In the 2001 film Godzilla, Mothra and King Ghidorah: Giant Monsters All-Out Attack, the use of the Oxygen Destroyer in the 1954 film was covered up by the Japanese government to prevent the JSDF from facing consequences, and gave them credit for killing Godzilla. That decision would eventually haunt them as Godzilla returns and the JSDF is shown to be unable to defeat the monster. And in the 2002 film Godzilla Against Mechagodzilla, it recaps the events of the 1954 film where Serizawa kills the original Godzilla with the Oxygen Destroyer.

== Appearances ==

=== Films ===

- Godzilla (1954)
  - Godzilla, King of the Monsters! (1956)
- Godzilla vs. Destoroyah (1995; stock footage)
- Godzilla Against Mechagodzilla (2002; stock footage)

=== Television ===

- Chibi Godzilla Raids Again (2023–present; poster)

=== Video games ===

- Godzilla 2: War of the Monsters (1992)
- Godzilla Generations (1998)
- Godzilla (2014)

=== Comics ===

- The Godzilla Comic (1990)
- Godzilla vs. Fantastic Four (2025)

== Reception and analysis ==
Serizawa has been praised for his complexity as a character in early kaiju cinema, diverging from typical "mad scientist" tropes prevalent in Western media. Film scholar William Tsutsui notes that scientists in the Godzilla series, including Serizawa, are often depicted as honorable truth-seekers rather than villains, aligning with post-war Japanese views on scientific ethics; commentators emphasize his choice to burn his notes and die with the Oxygen Destroyer as a critique of the nuclear arms race and as an act intended to prevent further weaponization. Critics also connect Serizawa's decision to contemporaneous events, such as the Lucky Dragon No. 5 incident, arguing that the film channels national anxieties about nuclear testing and its consequences.

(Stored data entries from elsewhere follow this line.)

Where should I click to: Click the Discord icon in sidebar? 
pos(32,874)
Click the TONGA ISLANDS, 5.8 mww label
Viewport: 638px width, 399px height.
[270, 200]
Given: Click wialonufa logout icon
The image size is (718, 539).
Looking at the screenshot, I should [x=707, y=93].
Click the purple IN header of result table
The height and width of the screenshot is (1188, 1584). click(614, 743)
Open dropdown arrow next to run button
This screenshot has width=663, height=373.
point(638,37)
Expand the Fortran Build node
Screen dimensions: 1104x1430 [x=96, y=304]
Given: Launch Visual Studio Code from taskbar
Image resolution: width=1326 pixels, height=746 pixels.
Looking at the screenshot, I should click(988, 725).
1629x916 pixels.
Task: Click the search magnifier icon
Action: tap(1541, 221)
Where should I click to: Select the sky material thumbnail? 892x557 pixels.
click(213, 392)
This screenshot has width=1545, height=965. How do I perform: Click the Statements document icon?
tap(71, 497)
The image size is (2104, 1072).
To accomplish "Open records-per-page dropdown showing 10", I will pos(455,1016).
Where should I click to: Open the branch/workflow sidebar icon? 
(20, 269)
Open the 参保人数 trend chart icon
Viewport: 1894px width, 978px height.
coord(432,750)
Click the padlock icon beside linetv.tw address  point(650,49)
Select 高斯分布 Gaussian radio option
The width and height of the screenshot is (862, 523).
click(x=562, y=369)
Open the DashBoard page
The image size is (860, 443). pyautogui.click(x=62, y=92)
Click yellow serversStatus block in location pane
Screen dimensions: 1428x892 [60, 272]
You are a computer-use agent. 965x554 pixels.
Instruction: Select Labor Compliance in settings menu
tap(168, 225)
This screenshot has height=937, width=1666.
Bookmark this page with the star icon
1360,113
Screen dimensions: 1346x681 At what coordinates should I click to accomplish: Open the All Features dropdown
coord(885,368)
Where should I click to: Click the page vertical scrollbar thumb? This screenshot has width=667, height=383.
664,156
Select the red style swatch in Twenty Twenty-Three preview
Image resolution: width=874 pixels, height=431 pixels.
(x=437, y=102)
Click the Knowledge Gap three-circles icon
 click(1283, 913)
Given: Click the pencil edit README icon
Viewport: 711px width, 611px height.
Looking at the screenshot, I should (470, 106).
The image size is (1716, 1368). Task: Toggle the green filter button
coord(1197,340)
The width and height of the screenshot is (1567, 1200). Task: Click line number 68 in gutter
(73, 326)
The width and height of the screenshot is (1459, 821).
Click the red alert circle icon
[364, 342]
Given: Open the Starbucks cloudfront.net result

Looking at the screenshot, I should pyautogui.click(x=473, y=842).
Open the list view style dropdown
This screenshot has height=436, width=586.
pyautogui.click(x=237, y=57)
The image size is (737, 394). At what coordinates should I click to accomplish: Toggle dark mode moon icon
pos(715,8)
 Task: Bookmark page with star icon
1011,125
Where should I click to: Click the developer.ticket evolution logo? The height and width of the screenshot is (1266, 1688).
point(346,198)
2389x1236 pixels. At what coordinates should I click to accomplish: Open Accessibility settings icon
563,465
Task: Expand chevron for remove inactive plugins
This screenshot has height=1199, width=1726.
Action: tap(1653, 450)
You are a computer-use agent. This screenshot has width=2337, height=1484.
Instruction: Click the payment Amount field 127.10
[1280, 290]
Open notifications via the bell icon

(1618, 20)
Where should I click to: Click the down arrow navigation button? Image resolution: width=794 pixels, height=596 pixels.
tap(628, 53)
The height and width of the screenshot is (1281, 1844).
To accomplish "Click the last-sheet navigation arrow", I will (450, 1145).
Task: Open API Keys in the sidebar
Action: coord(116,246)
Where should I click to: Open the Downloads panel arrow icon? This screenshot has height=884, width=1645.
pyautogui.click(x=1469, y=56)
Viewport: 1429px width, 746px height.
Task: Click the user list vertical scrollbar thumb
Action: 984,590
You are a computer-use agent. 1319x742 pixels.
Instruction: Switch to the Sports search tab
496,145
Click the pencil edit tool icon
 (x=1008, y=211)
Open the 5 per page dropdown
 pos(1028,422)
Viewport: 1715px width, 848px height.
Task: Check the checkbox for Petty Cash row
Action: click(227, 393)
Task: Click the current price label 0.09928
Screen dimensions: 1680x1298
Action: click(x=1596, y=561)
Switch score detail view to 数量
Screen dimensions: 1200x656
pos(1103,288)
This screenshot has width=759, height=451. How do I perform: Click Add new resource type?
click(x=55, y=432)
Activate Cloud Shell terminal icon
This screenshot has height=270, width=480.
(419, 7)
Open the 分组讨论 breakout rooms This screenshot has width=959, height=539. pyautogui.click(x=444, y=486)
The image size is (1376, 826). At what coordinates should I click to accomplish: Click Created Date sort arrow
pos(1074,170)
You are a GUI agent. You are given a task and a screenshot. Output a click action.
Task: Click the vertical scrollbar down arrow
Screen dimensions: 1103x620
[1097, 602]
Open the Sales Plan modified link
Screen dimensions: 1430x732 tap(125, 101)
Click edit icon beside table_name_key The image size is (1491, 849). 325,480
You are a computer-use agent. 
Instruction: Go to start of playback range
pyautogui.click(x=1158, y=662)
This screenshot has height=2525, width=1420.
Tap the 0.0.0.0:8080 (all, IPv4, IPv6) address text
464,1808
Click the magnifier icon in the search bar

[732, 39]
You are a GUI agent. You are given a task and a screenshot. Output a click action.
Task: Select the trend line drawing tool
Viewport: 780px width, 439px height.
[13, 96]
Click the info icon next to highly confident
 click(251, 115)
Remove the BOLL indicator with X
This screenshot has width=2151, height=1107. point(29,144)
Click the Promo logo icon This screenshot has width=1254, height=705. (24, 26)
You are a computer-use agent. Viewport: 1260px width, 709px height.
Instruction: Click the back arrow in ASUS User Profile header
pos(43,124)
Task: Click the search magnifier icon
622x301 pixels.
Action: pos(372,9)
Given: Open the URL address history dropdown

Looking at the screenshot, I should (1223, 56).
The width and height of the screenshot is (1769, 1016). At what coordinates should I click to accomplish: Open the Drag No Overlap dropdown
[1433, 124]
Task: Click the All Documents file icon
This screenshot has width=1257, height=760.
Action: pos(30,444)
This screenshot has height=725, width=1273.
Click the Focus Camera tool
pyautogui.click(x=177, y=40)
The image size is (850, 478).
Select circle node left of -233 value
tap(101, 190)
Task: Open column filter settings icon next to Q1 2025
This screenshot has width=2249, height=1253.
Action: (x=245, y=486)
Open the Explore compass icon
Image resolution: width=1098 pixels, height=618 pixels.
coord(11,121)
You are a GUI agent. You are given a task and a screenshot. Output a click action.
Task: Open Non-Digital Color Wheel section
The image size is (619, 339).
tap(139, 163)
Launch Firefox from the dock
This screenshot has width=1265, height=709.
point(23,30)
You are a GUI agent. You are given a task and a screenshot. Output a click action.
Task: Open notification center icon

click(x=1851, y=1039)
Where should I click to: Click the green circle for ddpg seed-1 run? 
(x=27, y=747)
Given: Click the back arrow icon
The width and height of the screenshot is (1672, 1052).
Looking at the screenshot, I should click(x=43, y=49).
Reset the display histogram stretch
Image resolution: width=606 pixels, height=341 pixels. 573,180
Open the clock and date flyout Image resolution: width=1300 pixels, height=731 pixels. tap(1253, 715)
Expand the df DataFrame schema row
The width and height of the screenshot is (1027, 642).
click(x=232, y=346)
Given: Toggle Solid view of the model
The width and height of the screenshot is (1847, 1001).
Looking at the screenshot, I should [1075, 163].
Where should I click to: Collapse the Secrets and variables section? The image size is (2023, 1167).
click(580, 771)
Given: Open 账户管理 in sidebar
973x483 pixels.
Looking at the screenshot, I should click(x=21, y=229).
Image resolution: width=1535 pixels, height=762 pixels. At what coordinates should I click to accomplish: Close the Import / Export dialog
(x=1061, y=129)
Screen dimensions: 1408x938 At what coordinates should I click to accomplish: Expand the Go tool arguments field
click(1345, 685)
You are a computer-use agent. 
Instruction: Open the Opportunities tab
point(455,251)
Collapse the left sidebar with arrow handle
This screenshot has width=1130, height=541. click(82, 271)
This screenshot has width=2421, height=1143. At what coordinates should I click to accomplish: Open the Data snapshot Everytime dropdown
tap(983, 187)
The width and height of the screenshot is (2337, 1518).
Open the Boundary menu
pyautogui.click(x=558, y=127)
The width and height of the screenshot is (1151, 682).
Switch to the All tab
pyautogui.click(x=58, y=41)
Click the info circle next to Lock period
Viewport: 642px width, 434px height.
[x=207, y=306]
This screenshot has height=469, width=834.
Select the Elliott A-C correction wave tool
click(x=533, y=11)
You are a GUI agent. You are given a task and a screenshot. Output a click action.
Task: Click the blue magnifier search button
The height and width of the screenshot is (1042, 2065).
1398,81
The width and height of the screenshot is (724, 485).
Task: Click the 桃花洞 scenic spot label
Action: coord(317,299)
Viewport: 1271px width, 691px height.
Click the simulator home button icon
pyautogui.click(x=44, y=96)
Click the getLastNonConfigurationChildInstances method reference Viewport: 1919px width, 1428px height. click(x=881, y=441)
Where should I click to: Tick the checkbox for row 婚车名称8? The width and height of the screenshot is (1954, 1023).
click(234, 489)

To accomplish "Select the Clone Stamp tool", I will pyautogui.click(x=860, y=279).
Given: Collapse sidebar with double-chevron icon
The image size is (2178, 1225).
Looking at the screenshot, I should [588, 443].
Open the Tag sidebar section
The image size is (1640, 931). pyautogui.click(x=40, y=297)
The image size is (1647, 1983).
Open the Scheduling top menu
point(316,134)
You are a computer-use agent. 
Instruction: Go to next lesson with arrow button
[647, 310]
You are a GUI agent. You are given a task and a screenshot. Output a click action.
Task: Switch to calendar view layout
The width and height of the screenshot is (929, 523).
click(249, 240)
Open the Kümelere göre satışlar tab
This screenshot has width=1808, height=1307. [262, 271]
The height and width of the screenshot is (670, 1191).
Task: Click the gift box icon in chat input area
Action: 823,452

Critics have frequently interpreted Serizawa as a symbol of nuclear regret and the moral weight of scientific discovery. In the original film, his reluctance to deploy the Oxygen Destroyer reflects real-world anxieties following the 1954 Lucky Dragon No. 5 incident, which inspired Godzilla's creation. Physicist Sidney Perkowitz compares Serizawa's invention to nuclear weapons, noting its initial peaceful intent before its weaponization, and emphasizes his self-sacrifice to avert an arms race escalation. This act of atonement is seen as evoking J. Robert Oppenheimer's remorse over the Manhattan Project, positioning Serizawa as a tragic hero in anti-nuclear narratives.

=== Ishirō Serizawa ===

Serizawa's character has endured as a prototype for scientists in the Godzilla franchise, influencing subsequent iterations and homages. In analyses of the series, he is positioned as the "original" Serizawa, whose themes of sacrifice recur in later versions, such as Ishirō Serizawa, who first appears in the 2014 Monsterverse film Godzilla. Ishirō Serizawa echoes Daisuke's self-sacrifice by manually detonating a nuclear warhead to revive Godzilla in Godzilla: King of the Monsters (2019), directly referencing the original Serizawa's moral dilemmas. His first name "Ishirō" is after the director of the original 1954 film, Ishirō Honda.